'What They Had' Brilliantly Addresses the War at Home
By Martha K. Baker
Writer Elizabeth Chomko won an Academy Fellowship in 2015 for the script of ‘What They Had.” For good reason: it’s brilliant. The sad thing is that hardly anyone is going to see the product of her pen or her direction, for the subject of age-related dementia traditionally deters movie-goers looking for fun.
‘What They Had’ is not fun. It is subtle and hard and sensitive and true. Like ‘Still Alice,’ which earned Julianne Moore an Academy Award for Best Actress of 2014, ‘What They Had’ involves a woman named Ruth, played in the shadows of dementia by Blythe Danner. The film begins with what the geriatricians call a “wandering event.” Ruth’s husband -- Robert Forster in one of his best roles -- refuses to put Ruth in a home. Her son, played richly and sympathetically by Michael Shannon, has been taking his father’s 3 a.m. phone calls for years, unable to effect change despite knowing each stage of dementia like a textbook.
This time though, he calls in his sister, Bridget, from across the country. She arrives with her sullen teenage daughter, played by Taissa Farmiga with age-appropriate dimension. Bridget come to life, as Hilary Swank grapples with the role of the sister who lives too far away to understand her brother’s struggles.

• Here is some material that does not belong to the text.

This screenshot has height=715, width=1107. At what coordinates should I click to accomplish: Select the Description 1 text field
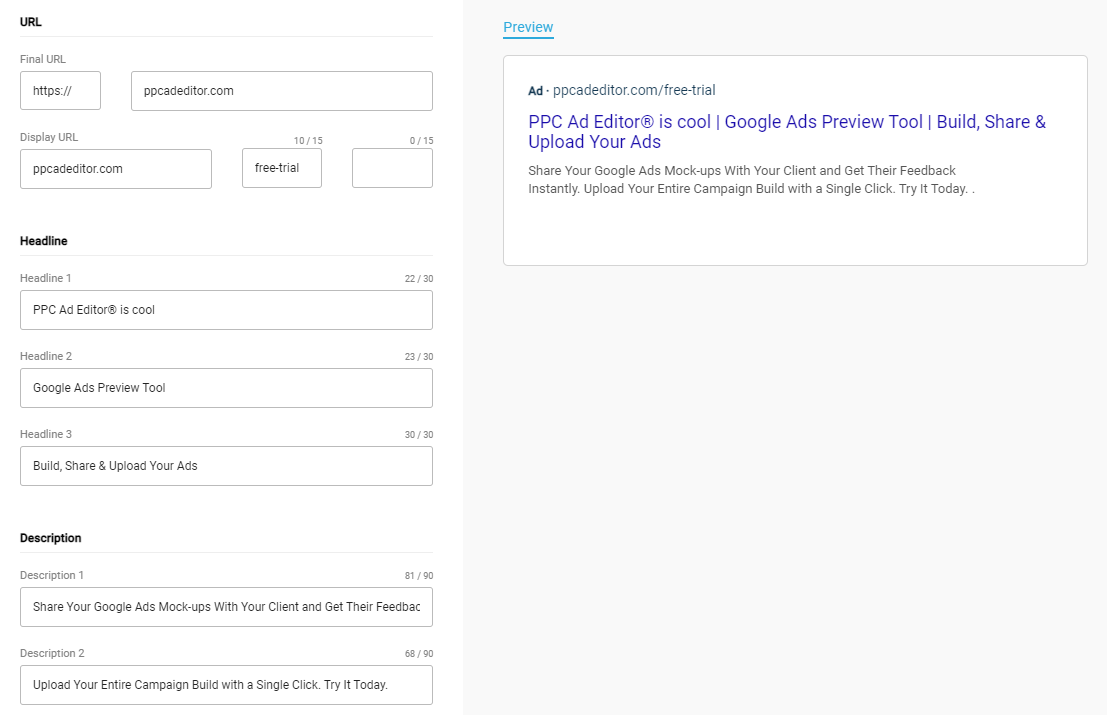click(x=226, y=607)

Her subtle pivot from someone with a lot of ideas for others to someone who offers herself underscores Chomko’s good writing.
Chomko's storytelling includes a family's cliches -- the dad always asks, "You know what your problem is?" -- as well as the ironic humor of dementia.When Ruth drinks the holy water at church, her exasperated son says, “At least she’s hydrated.” Under Chomko’s direction, ‘What They Had’ not only has the chaos of dementia down pat but also proceeds at a pace that wastes no time developing the narrative.
People hesitate to see films about battles at home, when they do not pause to see more literal battles for the past or future. But ‘What They Had’ offers every bit as much intelligence as ‘The Darkest Hour’ or ‘Star Wars.’ Plus love.